Alla vista di Gesù, subito lo spirito scosse con convulsioni il ragazzo che, piombato a terra, si rotolava schiumando ». Anzi, suo padre confessava a Gesù che quello spirito maligno – secondo l’antica concezione alcune malattie erano considerate come effetto di possessione diabolica – «spesso lo buttava nel fuoco e nell’acqua per ucciderlo» (Marco 9,18–22). Due piattaforme sceniche sovrapposte animano, dunque, il dipinto di Raffaello. Esse, però, sono impostate prospetticamente a diversa gradazione. La Trasfigurazione è lassù, avvolta in un nimbo di luce trascendente, ove Cristo aleggia sospeso con le braccia aperte a croce, accompagnato ai bordi della mandorla luminosa da Mosè, simbolo della Legge, e da Elia, emblema della profezia, protesi in contemplazione, mentre ai piedi di Gesù, sul terreno della cima del monte, accecati e storditi sono accasciati a terra i tre apostoli testimoni Pietro, Giacomo e Giovanni.

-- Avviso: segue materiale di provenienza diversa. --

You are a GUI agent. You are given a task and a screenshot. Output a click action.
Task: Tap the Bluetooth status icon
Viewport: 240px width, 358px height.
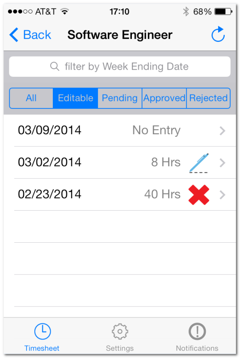point(186,11)
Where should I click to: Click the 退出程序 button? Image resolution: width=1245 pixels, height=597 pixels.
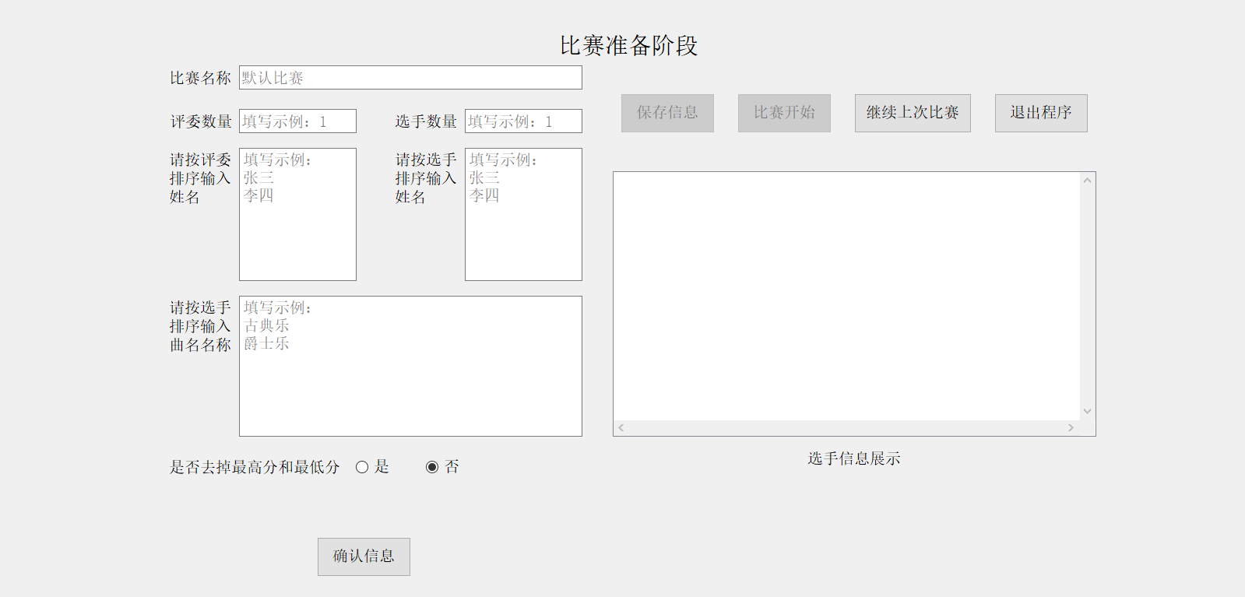coord(1041,113)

Questa scena alta e sublime dovrebbe essere ammirata a distanza, come se fosse un’epifania che da lontano, dall’alto, quasi dall’infinito, si apre allo sguardo della contemplazione mistica. Una visione ravvicinata è, invece, richiesta dalla scena inferiore, mossa, tormentata, agitata da movimenti fortemente “carnali”: basti solo guardare il corpo in torsione e gli occhi sbarrati e stravolti del ragazzo epilettico. Eppure alcune mani si levano verso l’alto ove risplende circonfuso di luce il Cristo. Anzi, il giovane, con le sue braccia, il destro teso verso il Cristo trasfigurato e il sinistro rivolto a terra, crea una sorta di croce a cui la malattia lo inchioda. Raffaello, in tal modo, va oltre la lettera del racconto evangelico che suppone una sequenza temporale staccata tra i due eventi, e vede tra di essi un rapporto causale di natura squisitamente teologica. È, infatti, dal Cristo glorioso, centro della storia della salvezza, che fluisce la liberazione dal male. Per questo egli unisce trascendenza e immanenza, eternità e storia, luce e oscurità, grazia e sofferenza, assoluto e caducità, divinità e umanità. […]

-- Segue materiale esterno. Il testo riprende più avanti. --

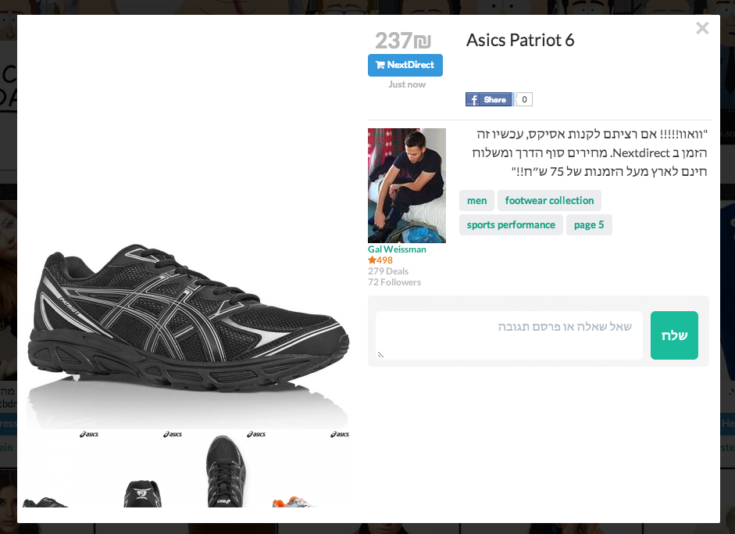The height and width of the screenshot is (534, 735).
Task: Click the Facebook share count box
Action: click(524, 99)

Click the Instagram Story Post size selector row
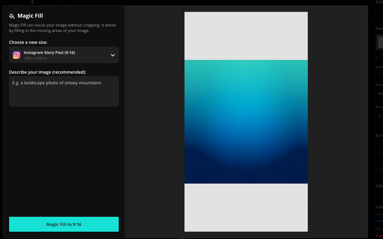click(64, 54)
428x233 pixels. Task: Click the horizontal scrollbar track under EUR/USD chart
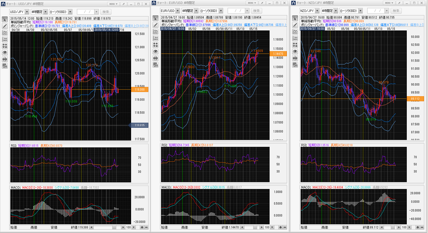(252, 227)
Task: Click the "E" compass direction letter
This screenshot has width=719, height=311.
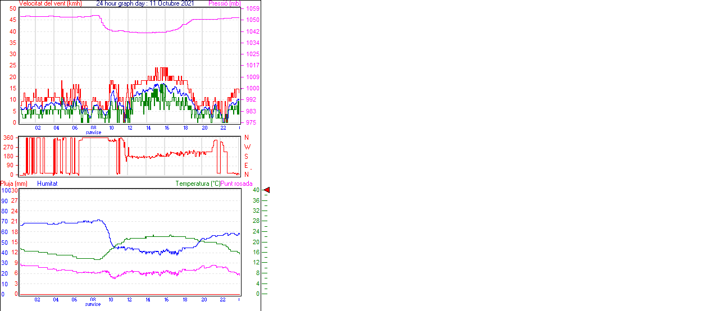Action: click(247, 166)
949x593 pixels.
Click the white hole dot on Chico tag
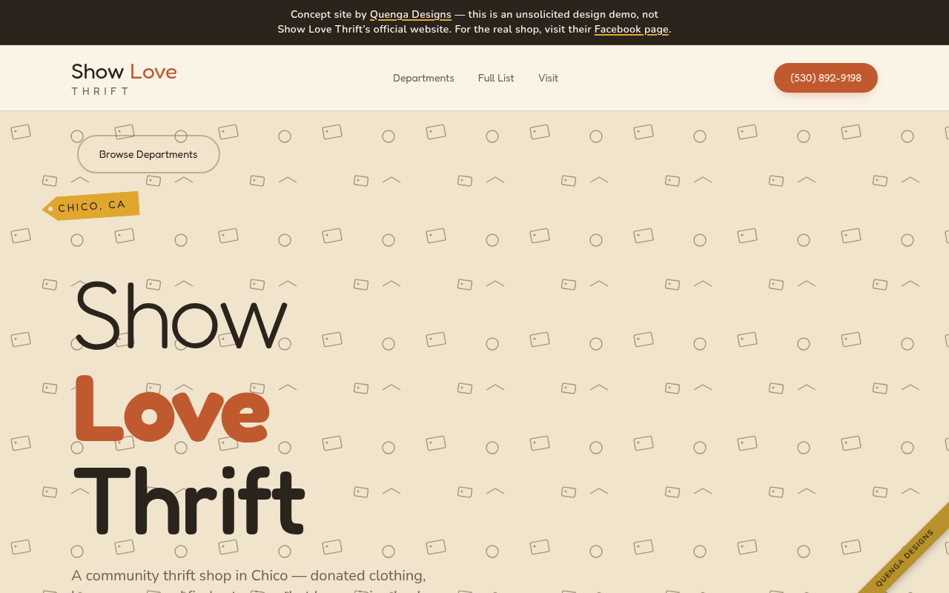[50, 209]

Questo dipinto fu in pratica l’ultimo a cui si dedicò il pennello di Raffaello tra il 1518 e il 1520, l’anno della sua morte. Egli era appena trentasettenne e il suo funerale è commemorato con una nota commossa da Giorgio Vasari nelle sue Vite. Le sue parole possono essere il suggello più efficace alla contemplazione di questo capolavoro. Scriveva, infatti, trent’anni dopo, nel 1550, quel pittore che fu uno dei primi storici e critici d’arte: «Gli misero alla morte al capo, nella sala dove lavorava, la tavola della Trasfigurazione che aveva finita per il cardinale de’ Medici, la quale opera nel vedere il corpo morto e quella viva, faceva scoppiare l’animo di dolore a ognuno che quivi guardava».